■ DOCUMENT SEGMENT:
Of course a lot of focus is on camels, there is a strong tradition of breeding and using camels in Qatar. We are also fascinated by a map showing the various discovery trips done by Western into the “Empty Quarter” touching also on Qatar.

Of course no tradition exhibit is complete without a falconry exhibit. This has a long tradition in Qatar and even now there are falcons sold in shops as we will learn later in the day.

Then the exhibit shifts to textiles, many of them quite colorful versus the usual clothing that women would wear here traditionally.

From here there are some stairs downwards with no information and we assume that the exhibit continues that way and it does. But it is a weird way to build from a point of accesibility, after being accesible till now you would be stuck at the upper level.

Here the exhibits start with Al Zubarah the only Unesco World Heritage Site in Qatar. There are some media exhibits and also some door and window details from the site. They are quite interesting and we would have liked to be able to visit but unfortunately there isn’t enough time.

The exhibits then go through lots of other artistic objects and even culinary traditions. Quite interesting to us.

Then we pass through another tunnel and it seems we are moving to more modern times. At least the dress exhibit seems to be aligned with how people would walk even now.

Then a large section is focused on the pearl harvesting industry of Qatar, the major industry before oil and tourism took over. There are both examples of harvesting and of objects made of those pearls like the impressive pearl carpet of Baroda with an innumerable number of precious stones including pearls. This was supposed to adorn the tomb of Mohamed and it looks the part.

The pearls were also used in many crowns used by European royalty, a selection of which are shown here.

Source data
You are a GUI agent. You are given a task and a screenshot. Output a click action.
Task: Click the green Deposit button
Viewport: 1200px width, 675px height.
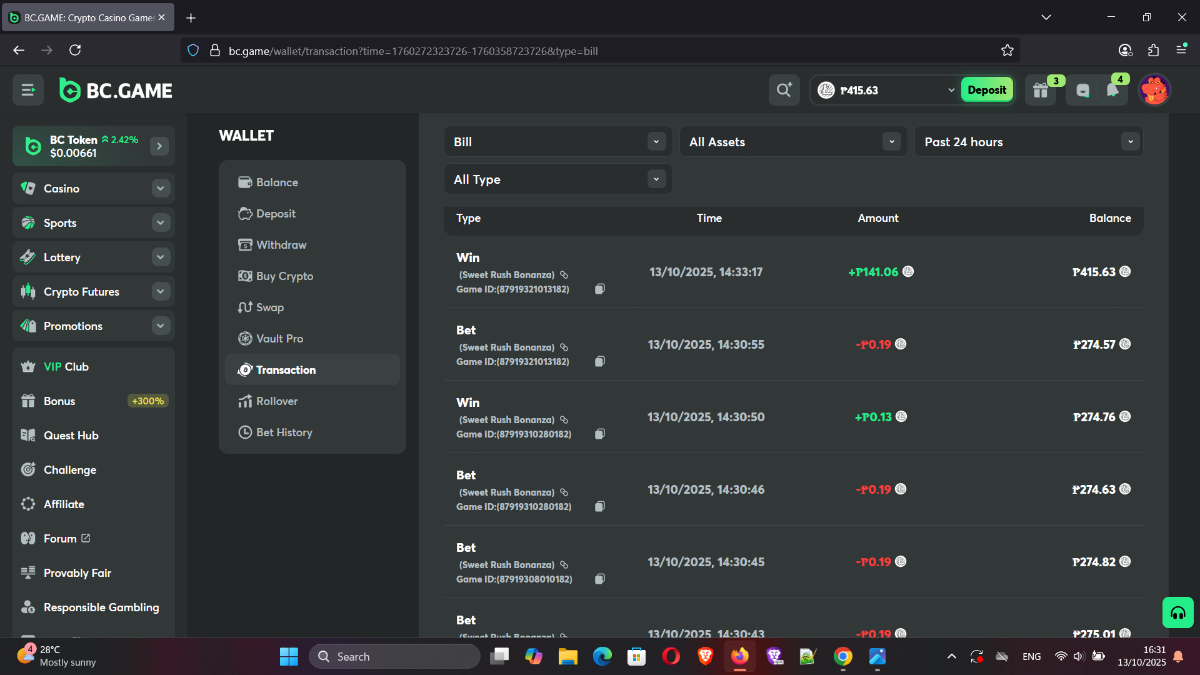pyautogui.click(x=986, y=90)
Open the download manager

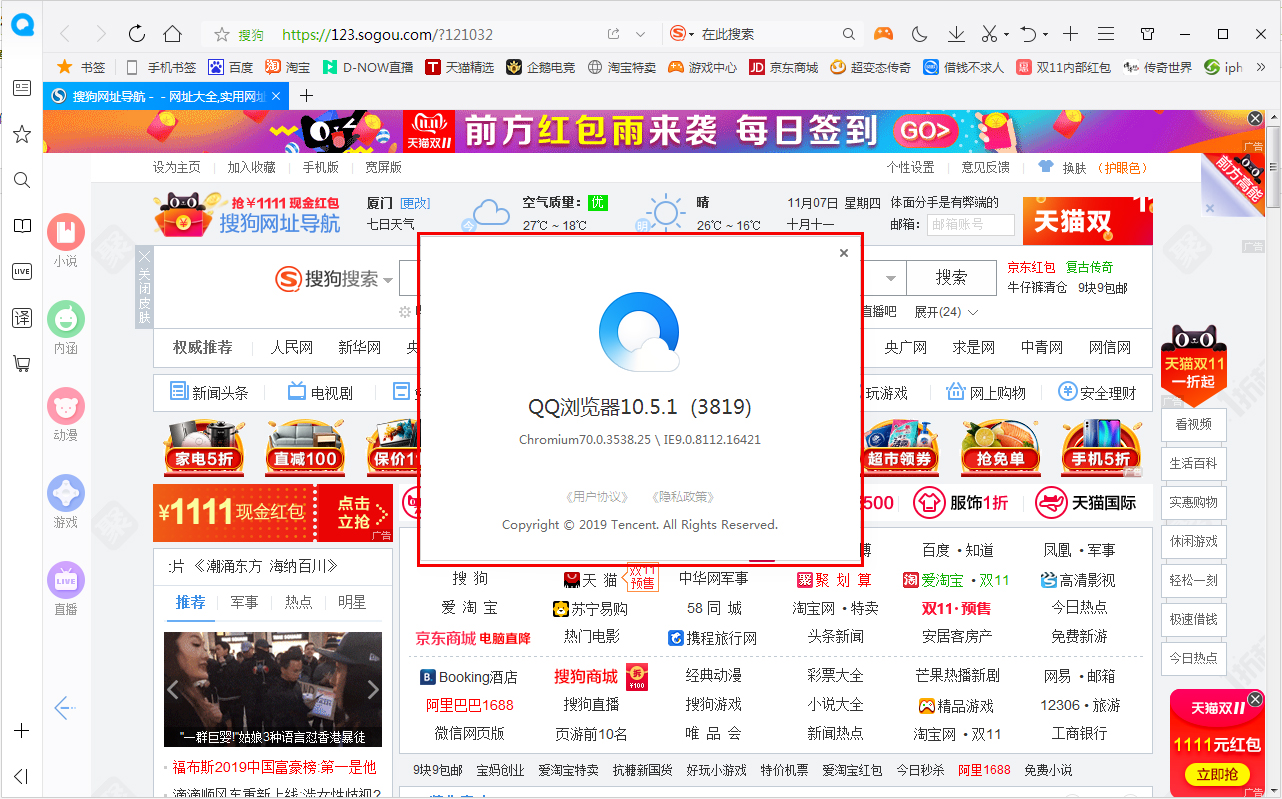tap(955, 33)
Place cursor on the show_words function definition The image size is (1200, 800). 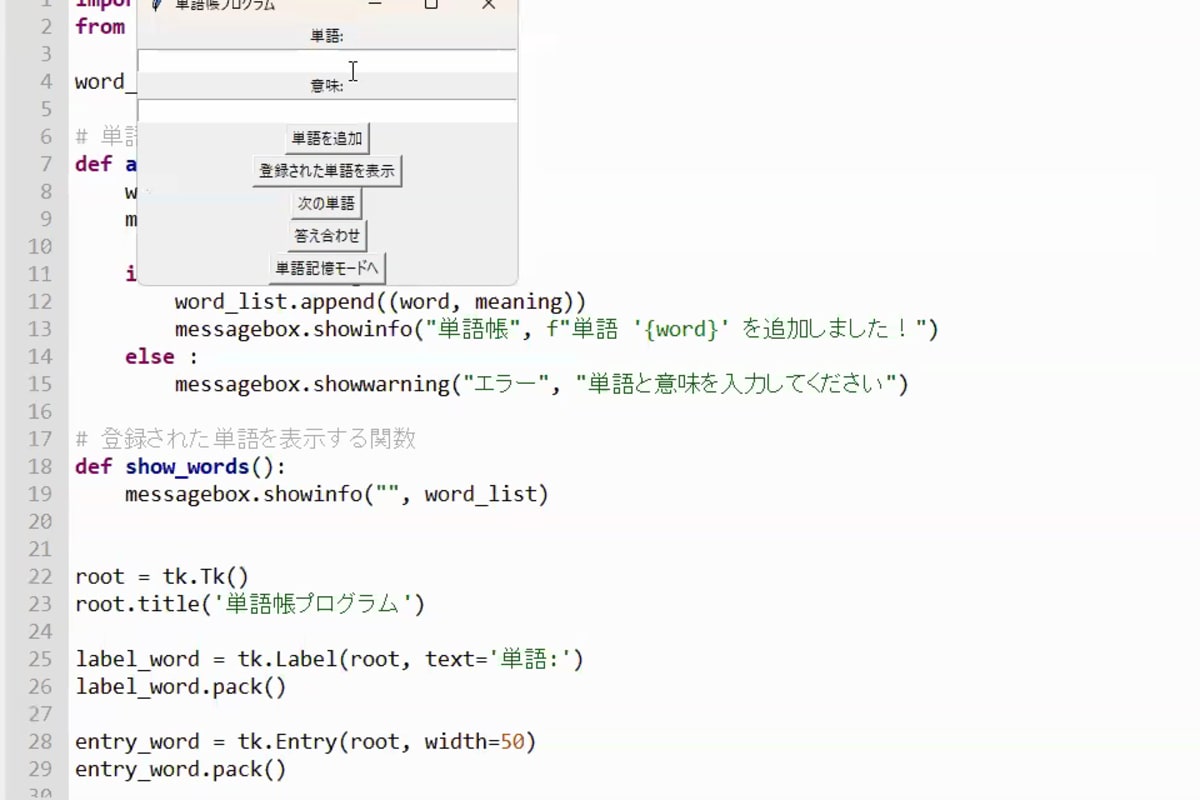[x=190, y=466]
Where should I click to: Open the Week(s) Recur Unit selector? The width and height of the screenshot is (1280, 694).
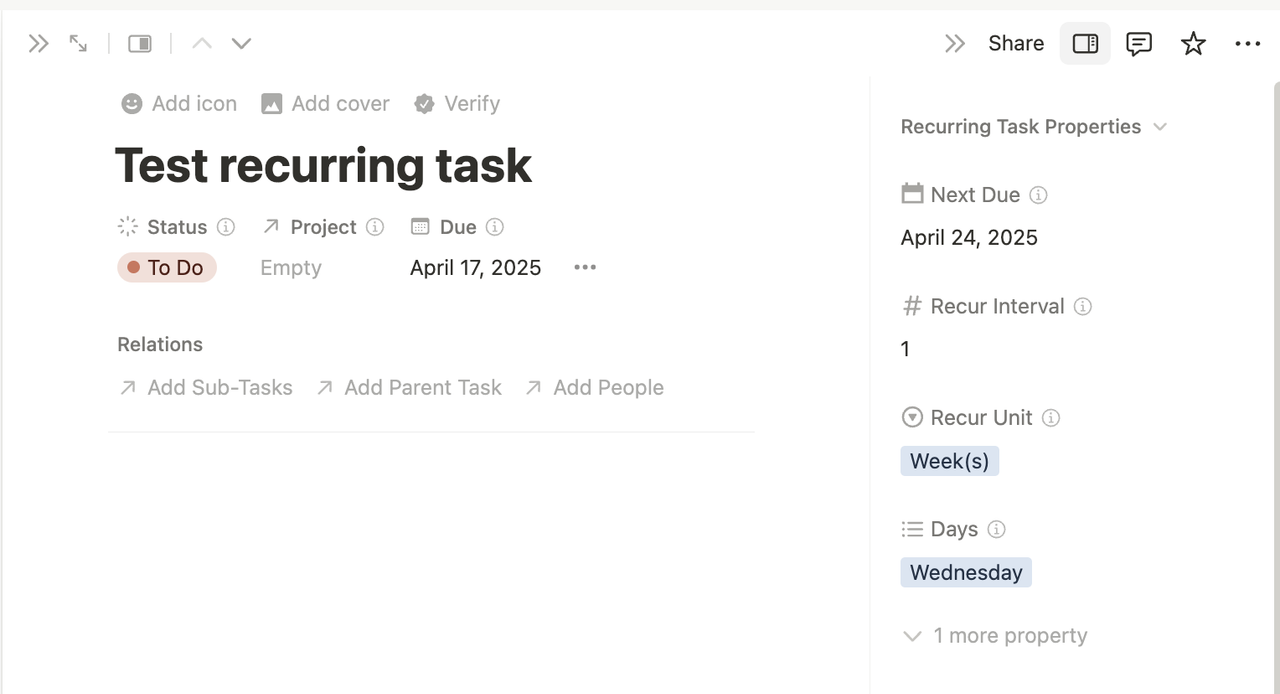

■ ACTIVITIES:
**a)** In the account of the Qatar museum visit, which site is named as the only UNESCO World Heritage Site in Qatar?
**b)** Pick up the account of the Qatar museum visit after its last sentence and write the next part.

■ OUTPUTS BY TASK:
**a)** Al Zubarah

**b)**
Of course there was also war, a lot of it. It seems that the Qatari at some point or the other were in war with almost all surrounding countries. Quite a few of these wars were against Bahrain due to unclear ownership of land and islands between them. Which hopefully have been litigated since then but still they do not appear to be friends based on the exhibits.

There is, of course, also a section about the oil industry and one about the current dynasty, Thani, rulers and what each of them accomplished with the focus on the latest emir. In fact Qatar is a hereditary monarchy where the monarch holds ultimate power.

Next is an interesting interactive wall with photos scrolling constantly that you can click for more information. Quite exciting and interesting.

Al Jazeera is the focus of another exhibit area, ultimately it allows Qatar to punch seriously above its weight in matters of news control and propaganda. And then we are out in a completely different area of the complex with no signs pointing us back to where we entered or where we should exit the complex.

With some difficulty we find our way back to the main courtyard and start exploring random doors. One of them is quite interesting, a temporary exhibit trying to raise money for a future car museum in Doha. There are only a few cars exhibited now but for free it is worth a stop.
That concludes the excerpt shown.